**What you have to do**.
Arrange the material below into a numbered list, omitting any blank lines.

>> begin Records shown

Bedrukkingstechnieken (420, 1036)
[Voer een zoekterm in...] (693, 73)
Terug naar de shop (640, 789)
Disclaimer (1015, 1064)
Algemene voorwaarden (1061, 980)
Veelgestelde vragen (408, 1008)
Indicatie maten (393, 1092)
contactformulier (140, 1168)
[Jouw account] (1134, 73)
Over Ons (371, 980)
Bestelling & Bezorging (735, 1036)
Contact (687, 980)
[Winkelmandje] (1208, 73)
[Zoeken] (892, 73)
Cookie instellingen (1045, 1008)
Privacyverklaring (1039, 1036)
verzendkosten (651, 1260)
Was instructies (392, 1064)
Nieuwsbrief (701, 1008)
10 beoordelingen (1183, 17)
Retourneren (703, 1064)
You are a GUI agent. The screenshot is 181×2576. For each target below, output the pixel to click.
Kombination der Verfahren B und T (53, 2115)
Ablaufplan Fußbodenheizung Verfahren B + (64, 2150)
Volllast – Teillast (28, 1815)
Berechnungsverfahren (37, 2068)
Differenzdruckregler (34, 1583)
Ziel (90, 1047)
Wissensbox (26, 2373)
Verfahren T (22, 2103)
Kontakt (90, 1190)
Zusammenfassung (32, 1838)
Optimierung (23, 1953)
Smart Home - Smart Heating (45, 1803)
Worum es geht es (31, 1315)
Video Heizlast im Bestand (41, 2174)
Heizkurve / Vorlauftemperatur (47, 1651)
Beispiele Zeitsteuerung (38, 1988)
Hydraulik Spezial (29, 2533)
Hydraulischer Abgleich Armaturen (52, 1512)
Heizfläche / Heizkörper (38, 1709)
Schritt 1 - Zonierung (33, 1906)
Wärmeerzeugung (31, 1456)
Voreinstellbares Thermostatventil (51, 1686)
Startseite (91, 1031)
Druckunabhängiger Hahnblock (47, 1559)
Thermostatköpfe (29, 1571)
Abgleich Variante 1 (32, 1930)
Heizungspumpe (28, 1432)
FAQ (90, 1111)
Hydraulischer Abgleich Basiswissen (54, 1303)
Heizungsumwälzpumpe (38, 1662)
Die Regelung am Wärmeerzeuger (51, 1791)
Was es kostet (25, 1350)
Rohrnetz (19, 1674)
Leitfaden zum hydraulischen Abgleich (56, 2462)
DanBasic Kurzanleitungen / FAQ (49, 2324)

>> end Records shown

**Complete answer**.
1. Bedrukkingstechnieken (420, 1036)
2. [Voer een zoekterm in...] (693, 73)
3. Terug naar de shop (640, 789)
4. Disclaimer (1015, 1064)
5. Algemene voorwaarden (1061, 980)
6. Veelgestelde vragen (408, 1008)
7. Indicatie maten (393, 1092)
8. contactformulier (140, 1168)
9. [Jouw account] (1134, 73)
10. Over Ons (371, 980)
11. Bestelling & Bezorging (735, 1036)
12. Contact (687, 980)
13. [Winkelmandje] (1208, 73)
14. [Zoeken] (892, 73)
15. Cookie instellingen (1045, 1008)
16. Privacyverklaring (1039, 1036)
17. verzendkosten (651, 1260)
18. Was instructies (392, 1064)
19. Nieuwsbrief (701, 1008)
20. 10 beoordelingen (1183, 17)
21. Retourneren (703, 1064)
22. You are a GUI agent. The screenshot is 181×2576. For each target below, output the pixel to click.
23. Kombination der Verfahren B und T (53, 2115)
24. Ablaufplan Fußbodenheizung Verfahren B + (64, 2150)
25. Volllast – Teillast (28, 1815)
26. Berechnungsverfahren (37, 2068)
27. Differenzdruckregler (34, 1583)
28. Ziel (90, 1047)
29. Wissensbox (26, 2373)
30. Verfahren T (22, 2103)
31. Kontakt (90, 1190)
32. Zusammenfassung (32, 1838)
33. Optimierung (23, 1953)
34. Smart Home - Smart Heating (45, 1803)
35. Worum es geht es (31, 1315)
36. Video Heizlast im Bestand (41, 2174)
37. Heizkurve / Vorlauftemperatur (47, 1651)
38. Beispiele Zeitsteuerung (38, 1988)
39. Hydraulik Spezial (29, 2533)
40. Hydraulischer Abgleich Armaturen (52, 1512)
41. Heizfläche / Heizkörper (38, 1709)
42. Schritt 1 - Zonierung (33, 1906)
43. Wärmeerzeugung (31, 1456)
44. Voreinstellbares Thermostatventil (51, 1686)
45. Startseite (91, 1031)
46. Druckunabhängiger Hahnblock (47, 1559)
47. Thermostatköpfe (29, 1571)
48. Abgleich Variante 1 (32, 1930)
49. Heizungspumpe (28, 1432)
50. FAQ (90, 1111)
51. Hydraulischer Abgleich Basiswissen (54, 1303)
52. Heizungsumwälzpumpe (38, 1662)
53. Die Regelung am Wärmeerzeuger (51, 1791)
54. Was es kostet (25, 1350)
55. Rohrnetz (19, 1674)
56. Leitfaden zum hydraulischen Abgleich (56, 2462)
57. DanBasic Kurzanleitungen / FAQ (49, 2324)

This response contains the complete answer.